Complessivamente secondo i dati dell’Agenzia nazionale per l’amministrazione e la destinazione dei beni sequestrati e confiscati alla criminalità organizzata (al 25 febbraio 2022) In Sicilia sono 7406 i beni immobili (particelle catastali) destinati ai sensi del Codice antimafia e sono invece in totale 7328 gli immobili ancora in gestione ed in attesa di essere destinati. Sono invece 536 le aziende siciliane confiscate e destinate mentre sono 979 quelle ancora in gestione.

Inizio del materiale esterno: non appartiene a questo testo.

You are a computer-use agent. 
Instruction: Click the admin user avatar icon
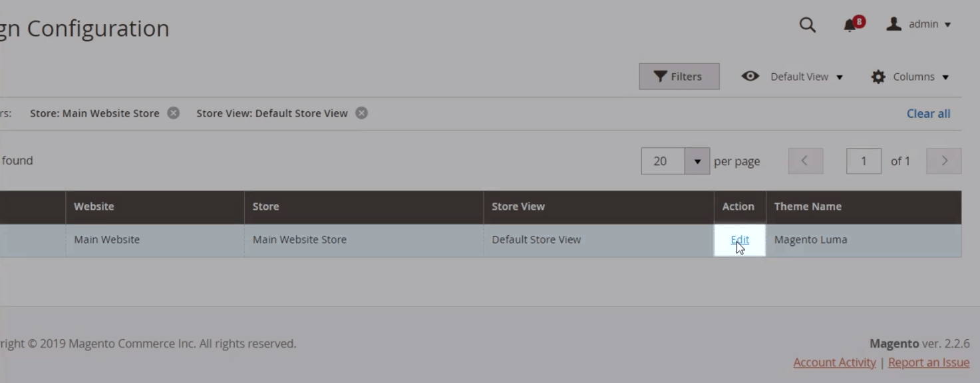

Inoltre, secondo la Relazione Ministero della Giustizia al 30 giugno 2021, i procedimenti relativi alle misure di prevenzione patrimoniali, inseriti in Banca dati centrale (Bdc) sin dal 1997, risultano essere 10.500, con un incremento di 498 unità rispetto ai 10.002 rilevati al 30 giugno 2020. I dati evidenziano la prevalenza di procedimenti iscritti da uffici appartenenti all’area meridionale cui – negli anni 2019/2021 – appare riconducibile il 44% dei 1.194 procedimenti rilevati a livello nazionale. Scendendo più nel dettaglio in merito alla distribuzione geografica degli uffici procedenti, può segnalarsi come nel triennio 2019-2021 siano stati iscritti 246 nuovi procedimenti in Sicilia, 218 in Calabria, 184 in Campania. I distretti giudiziari di Reggio Calabria (166), Napoli (164) e Palermo (152) risultano quelli con il numero maggiore di nuovi procedimenti iscritti nel triennio.
“Dal 7 marzo del 1996 – commenta Libera – la restituzione alla collettività delle ricchezze e dei patrimoni sottratti alle organizzazioni criminali è diventata un’opportunità di impegno responsabile per il bene comune. La dimensione etica dei percorsi scaturiti dalle esperienze di riutilizzo per finalità sociali si trova, infatti, nella corresponsabilità che ha trasformato quei beni da esclusivi a beni comuni e condivisi. Raccontare quello che avviene ogni giorno sui beni confiscati alle mafie vuol dire raccontare il cambiamento che giorno dopo giorno si costruisce, con l’obiettivo di dare vita a nuove pratiche di economia e di sviluppo sostenibile”.
“Gli importanti risultati raggiunti in termini di aggressione ai patrimoni delle mafie, della criminalità economica e dei corrotti e le sempre più numerose esperienze positive di riutilizzo sociale, richiamano sempre più l’attenzione sulle criticità ancora da superare e sui nodi legislativi ancora da sciogliere che richiedono uno scatto in più da parte di tutti – aggiunge Libera -. Per queste ragioni, chiediamo con urgenza e rilanciamo le seguenti proposte: Prevedere l’attuazione della riforma del Codice Antimafia del 2017 nelle sue positive innovazioni, assicurando una gestione efficiente dei beni sin dalla fase del sequestro fino alla confisca definitiva, una maggiore celerità nelle procedure di destinazione e l’attribuzione di adeguati strumenti e risorse agli uffici giudiziari e all’Agenzia nazionale; Rendere il riutilizzo pubblico e sociale dei beni confiscati uno strumento di crescita e sviluppo economico per le comunità territoriali, tramite adeguate forme di progettazione partecipata e di collaborazione tra Enti locali e terzo settore; Aumentare la trasparenza delle Pubbliche Amministrazioni, attraverso la piena e completa accessibilità alle informazioni riguardanti i beni confiscati, affinché sia da stimolo per la partecipazione democratica dei cittadini e delle cittadine”.
“E poi – prosegue Libera – utilizzare una quota del Fondo unico giustizia, delle liquidità e dei capitali sequestrati e confiscati a mafiosi e corrotti per sostenere il percorso di destinazione e di assegnazione dei beni confiscati e promuovere forme di imprenditorialità giovanile, di economia sociale e mutualismo;
evitare che tanti beni immobili possano rimanere ‘accantonati’, in attesa delle verifiche dei crediti in buona fede, e successivamente destinati alla vendita; Tutelare il lavoro nelle aziende sequestrate e confiscate, sostenendo la rinascita di queste esperienze e la loro continuità produttiva, anche attraverso la costituzione di cooperative promosse dagli stessi lavoratori”.